The comparison is apt because the restaurant business increasingly seems a branch of fashion and entertainment, notably in the celebrity status given certain chefs whose culinary skills are more than matched by their talent for self-marketing.
Then there's the increasing prominence given to restaurant reviews which used to languish back with gardening columns and amateur dramatics. I'd like to think I played a small part in this development by hiring Renaissance man Hamish Keith to review restaurants for a short-lived and long-forgotten Auckland newspaper.
There were no advance expenses for contributors in those days, so Keith had to carry the cost of his weekly outings for as long as it took the paper to reimburse him, which was generally far too long. I fear my inability to extract money from the accounts department was a constant source of exasperation.
Elsewhere, the grandees of the genre are spared such indignities. Even after almost four decades, the expenses of the late R.W. "Johnny" Apple could still generate shock and awe among his colleagues at the New York Times.
By his admission, Apple was a gourmand as opposed to a gourmet; rather than dither over a menu he simplified what could be a terribly difficult choice by telling them to bring everything.
American restaurant reviewing tends to be respectfully earnest, with a disconcerting tendency to approach what's on the plate with the probing inquisitiveness of a forensic pathologist.
British practitioners generally take a breezier, more personal tack, to the point that some reviews read like an extract from an autobiography.
The big dog of the British pack is the Sunday Times' A.A. Gill.
He was once booted out of one of Gordon Ramsay's restaurants for having described him as "a wonderful chef but second-rate human being".
This seems precious and perverse of someone who built a brand on reducing underlings to tears.
Some years ago, Vanity Fair unleashed Gill on New York's hottest restaurant, a nouveau Chinese monument to pretension, 66.
He produced a vituperative tour de force which, in addition to making the food sound repulsive, caught the snobbery and bogusness that so often surrounds supposedly cutting-edge projects.
"Tell me," he wrote, "what two attributes should hot and sour soup have? Take your time. It was neither ... the memory of the rest has been elided into one long, bland, watery compost that could barely incite flatulence."
Vanity Fair didn't get where it is by mercilessly taking the p*** out of Manhattan's smart set, which is essentially what Gill did.
Who, after all, had made 66 New York's hottest restaurant? So it's not surprising he wasn't given a regular gig.
I'm sure all concerned are more comfortable with the piece in a recent issue which ends thus: "I am comforted by the idea of a place more beautiful than Earth, where the anxieties of worldly life vanish and all you feel is bliss. Does such a heaven exist? If not - or until we reach it - there is La Grenouille."

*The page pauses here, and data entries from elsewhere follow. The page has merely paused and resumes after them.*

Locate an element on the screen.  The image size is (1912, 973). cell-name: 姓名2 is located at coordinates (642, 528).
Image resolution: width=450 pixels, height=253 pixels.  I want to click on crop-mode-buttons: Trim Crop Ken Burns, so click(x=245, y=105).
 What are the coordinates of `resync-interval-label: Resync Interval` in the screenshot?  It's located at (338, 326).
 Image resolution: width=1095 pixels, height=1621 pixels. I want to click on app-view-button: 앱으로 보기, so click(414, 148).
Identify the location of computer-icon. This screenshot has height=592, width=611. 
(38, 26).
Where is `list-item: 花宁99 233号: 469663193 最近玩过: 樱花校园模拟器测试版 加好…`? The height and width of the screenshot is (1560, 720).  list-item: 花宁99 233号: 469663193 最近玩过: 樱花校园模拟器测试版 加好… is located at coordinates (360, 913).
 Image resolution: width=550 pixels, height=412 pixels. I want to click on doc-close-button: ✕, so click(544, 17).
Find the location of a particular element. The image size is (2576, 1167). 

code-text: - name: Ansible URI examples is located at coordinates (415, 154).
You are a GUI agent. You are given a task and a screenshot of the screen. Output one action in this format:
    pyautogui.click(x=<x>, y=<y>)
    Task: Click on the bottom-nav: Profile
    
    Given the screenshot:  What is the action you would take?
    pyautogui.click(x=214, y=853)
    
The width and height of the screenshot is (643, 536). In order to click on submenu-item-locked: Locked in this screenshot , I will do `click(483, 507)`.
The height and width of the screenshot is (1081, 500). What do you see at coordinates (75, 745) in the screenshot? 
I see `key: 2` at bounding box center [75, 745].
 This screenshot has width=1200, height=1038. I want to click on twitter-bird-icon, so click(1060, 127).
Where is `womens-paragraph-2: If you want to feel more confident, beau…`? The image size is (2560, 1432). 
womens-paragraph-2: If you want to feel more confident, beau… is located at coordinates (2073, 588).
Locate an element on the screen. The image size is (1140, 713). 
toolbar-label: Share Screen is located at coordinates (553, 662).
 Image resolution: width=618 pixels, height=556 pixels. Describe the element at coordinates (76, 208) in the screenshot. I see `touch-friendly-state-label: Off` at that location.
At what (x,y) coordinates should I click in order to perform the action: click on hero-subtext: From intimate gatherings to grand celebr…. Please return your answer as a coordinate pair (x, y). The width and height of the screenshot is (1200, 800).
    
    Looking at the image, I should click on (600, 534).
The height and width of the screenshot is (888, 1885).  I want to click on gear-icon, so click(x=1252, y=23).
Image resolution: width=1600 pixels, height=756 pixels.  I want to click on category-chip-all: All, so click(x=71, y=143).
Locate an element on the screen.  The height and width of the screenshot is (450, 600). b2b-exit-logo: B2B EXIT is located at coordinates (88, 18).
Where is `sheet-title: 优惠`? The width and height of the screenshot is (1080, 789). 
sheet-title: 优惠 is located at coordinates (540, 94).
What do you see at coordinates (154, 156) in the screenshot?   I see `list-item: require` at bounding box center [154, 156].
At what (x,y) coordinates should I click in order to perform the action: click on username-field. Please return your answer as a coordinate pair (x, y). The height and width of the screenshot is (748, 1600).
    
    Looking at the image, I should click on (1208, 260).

Last week, a friend and I conducted a whirlwind sampling of restaurants in the Wellington region.
Most passed the value for money test which I still find the single best measure.
Some - the French Bistro in Martinborough, Bella Italia in Petone, Simply Paris in Cuba Street - passed with flying colours.
The big disappointment was the much-touted fish and chips at the Lake Ferry hotel on the South Wairarapa coast.
They were half as good as those on offer a stone's throw from the Beehive and, at $10 a pop, twice as expensive.